Rubio, though, needs to worry about more than just his party-approved rivals attacking him. Cruz benefits the longer the establishment heat remains contested, and he’s also likely to take more than a few swipes—immigration-themed and otherwise—at Rubio, as he has in previous debates. (The Texas senator will also be eager to get noticed at a time when, somewhat unexpectedly, he’s being a bit overlooked.) And then, of course, there’s Trump. Rubio and Trump have largely stayed out of each other’s way this year, but that could end this weekend. Trump knows that a loss in New Hampshire would do much more damage to his winners-win brand than his Iowa defeat did. And of his rivals currently fighting for second place in the Granite State, Rubio is perhaps the only one with a semi-realistic chance of surging the entire way to victory in the final days before the primary.
Now or Never
Kasich, Christie, and Bush are running out of time to make their mark in the GOP race. A strong performance by Rubio would increase the pressure from their establishment-aligned allies and donors for them to drop out of the race and allow Marco to consolidate the support of those voters who don’t like Trump or Cruz. Kasich has conceded that a poor performance in New Hampshire would mean an end to his campaign. Christie claims he’ll press on regardless—but it’s hard to imagine he’d be able to succeed in South Carolina if he comes up short in New England. It’s also unclear if the New Jersey governor has the resources to even try. He raised only $3 million in the final three months of last year and began 2016 with only $1.1 million in the bank.

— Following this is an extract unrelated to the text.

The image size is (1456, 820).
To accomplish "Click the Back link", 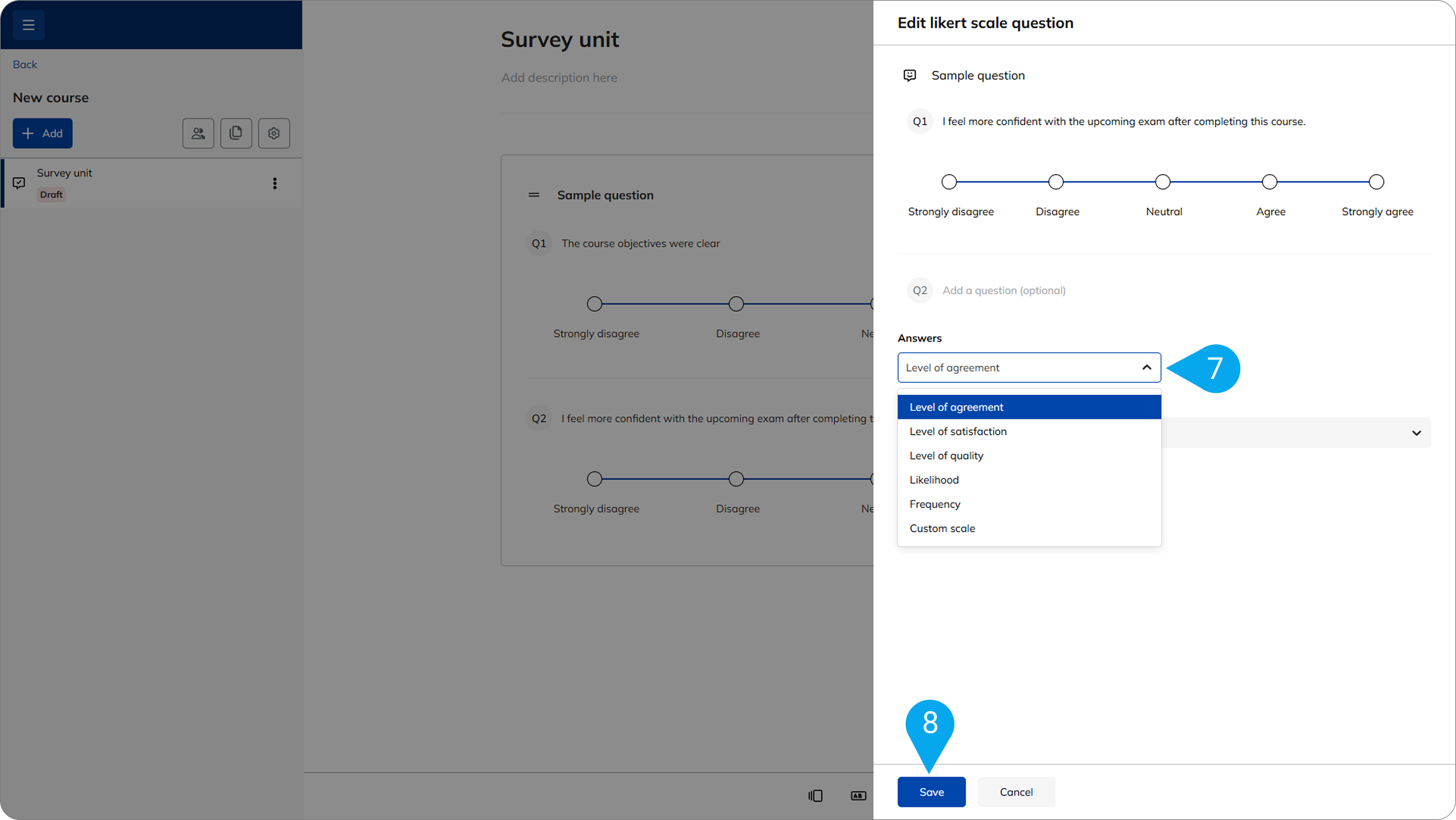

Jeb’s future is less certain. Party power brokers have made it clear they don’t want him continuing to attack Rubio if he becomes the establishment’s only hope, but Bush has the resources to keep fighting if he wants to and there’s little anyone can do about it. He also seems to believe that New Hampshire is not his final shot at glory. On Friday, his super PAC began airing a new commercial in South Carolina featuring George W. Bush, and the former president is also expected to hit the campaign trail in the Palmetto State later this month to campaign for his younger brother. Toss in an endorsement from South Carolina Sen. Lindsey Graham last month, and Jeb will be tempted to soldier on through the Feb. 20 primary, if not beyond.
So far this campaign, Carson has been more likely to be mistaken for being asleep on the debate stage than he is to say something interesting. I don’t necessarily think that will change on Saturday—though there are at least a few signs it might. Carson is said to be furious that Cruz’s campaign spread rumors on caucus night that he was dropping out, which at least creates the possibility of prime-time conflict. “Dr. Carson feels absolutely robbed, violated,” confidante Armstrong Williams told Politico this week. “He realizes, the Democrats are not his enemies trying to malign him. It’s people who smile in his face, shake his hand, go out to dinner with him—and yet, they’re trying to destroy him behind his back.” We’ll have to wait and see whether the neurosurgeon is willing to break his political Hippocratic oath and finally do some harm to a rival. Regardless, expect to see him wearing a fresh set of clothes.